Debtors make a great deal of Klein's testimony, arguing that she lacked the credentials necessary to be admitted as an expert witness. First, Klein was admitted as an expert witness at the state court prove-up hearing, not at the evidentiary hearing on the Motion to Dismiss, which the bankruptcy court merely acknowledged in its recitation of the facts. Second, Debtors had months between the two sessions of the prove-up hearing to object to Klein's testimony or to hire counsel but did not do so. Finally, while Klein may not have a degree in forensic accounting, she has been doing probate trust malfeasance investigation for at least 15 years, and the state court judge commented favorably on her abilities, noting that her work was the best he had seen in his 40 years on the bench. --------
Accordingly, because the bankruptcy court's finding of bad faith is supported by the record and not clearly erroneous, and it properly applied the governing law, we AFFIRM the Conversion Order.

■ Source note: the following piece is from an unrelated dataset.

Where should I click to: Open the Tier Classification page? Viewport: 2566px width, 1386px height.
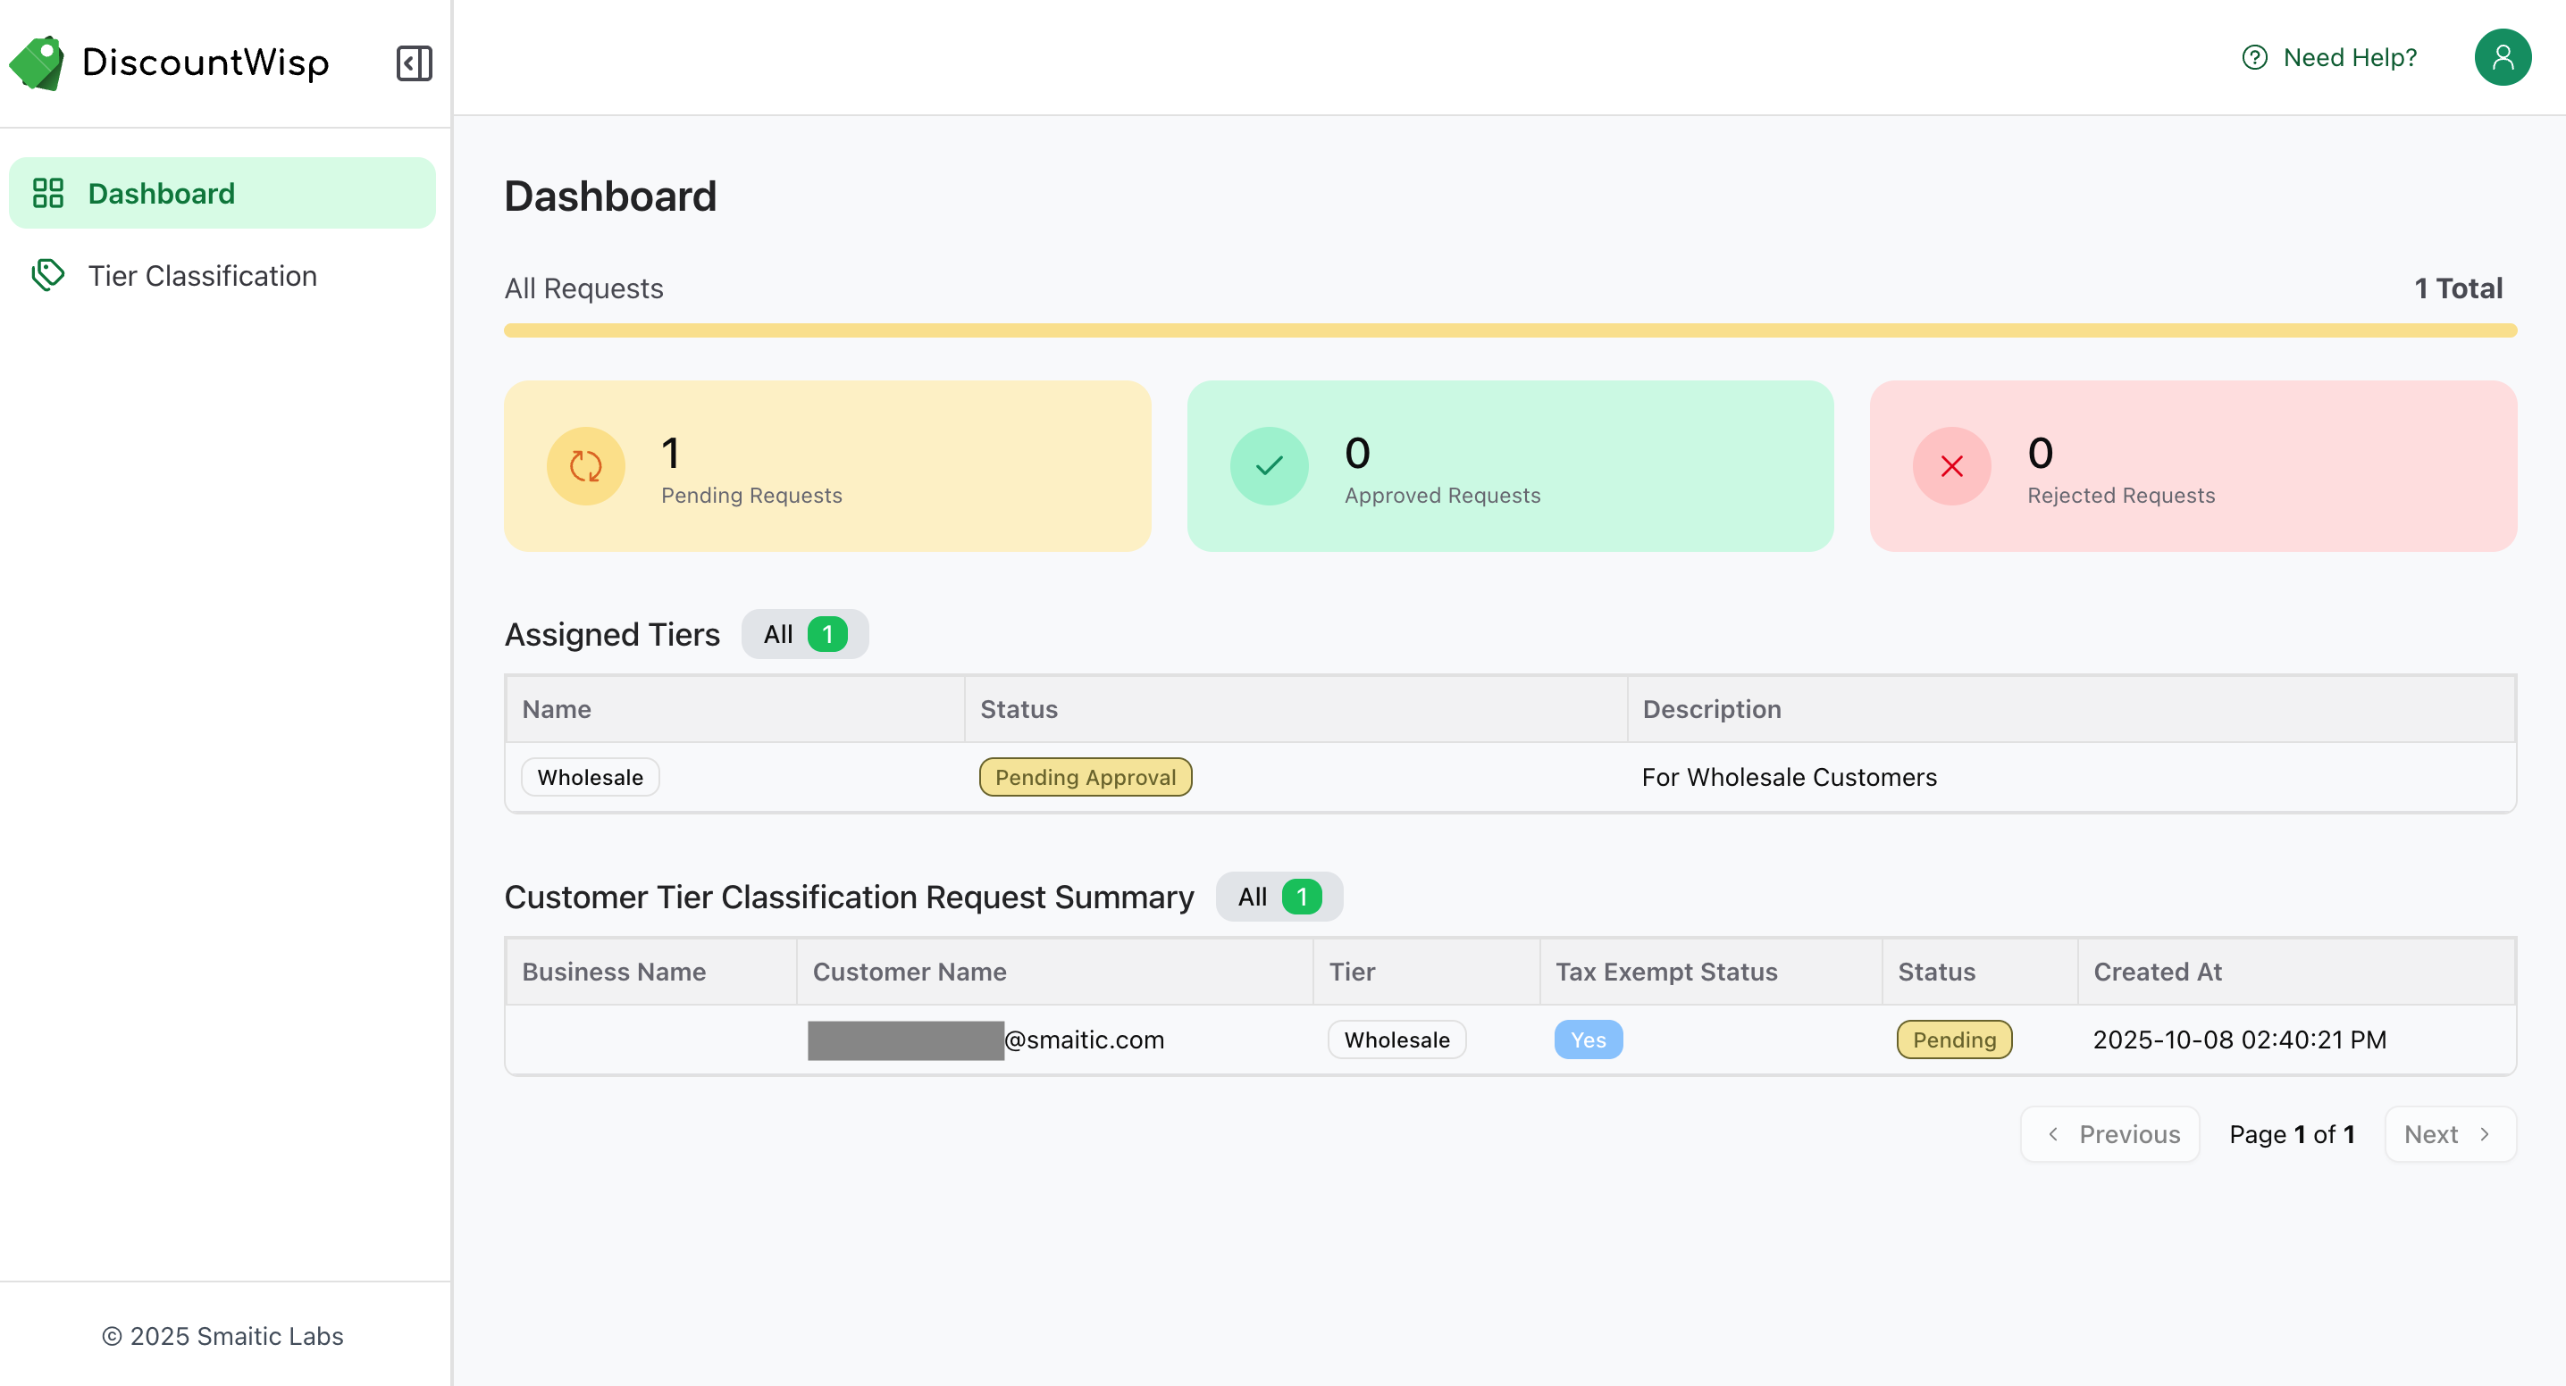(202, 276)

B. Because we are affirming the Conversion Order, the appeal of the Claim Estimation Order is DISMISSED as MOOT.
Debtors also appeal the Claim Estimation Order. After determining it had jurisdiction over the matter, the bankruptcy court proceeded to estimate and temporarily allow Holt/Trust's unsecured Claim for voting purposes only in the amount of $638,427.07. Notably, the court's ruling here was very narrow. It explicitly stated at the hearing and in the order that the temporary estimate and allowance of the Claim was solely and exclusively for purposes of voting to accept or reject a chapter 11 plan of reorganization; the court was not determining the allowance or disallowance of the Claim, the allowable amount or the extent of any lien securing the Claim if allowed, nor the nondischargeability of the Claim under § 523(a). In other words, the Claim Estimation Order would have no preclusive effect in any other matter or before any other court.
In light of the bankruptcy court's narrow ruling and our decision affirming the Conversion Order, we must dismiss the appeal of the Claim Estimation Order. See United States v. Pattullo (In re Pattullo), 271 F.3d 898, 900 (9th Cir. 2001) (we cannot exercise jurisdiction over a moot appeal). No chapter 11 case exists and no plan will be presented requiring voting from creditors. Therefore, even if we were to reverse the Claim Estimation Order, we can provide no effective relief to Debtors. See Castaic Partners II, LLC v. Daca-Castaic, LLC (In re Castaic Partners II, LLC), 823 F.3d 966, 968-69 (9th Cir. 2016) (test for mootness is whether an appellate court can still grant effective relief to the prevailing party if it decides the merits in his or her favor).
VI. CONCLUSION
For the foregoing reasons, we AFFIRM the Conversion Order. Because we are affirming the Conversion Order, the appeal of the Claim Estimation Order is therefore DISMISSED as MOOT.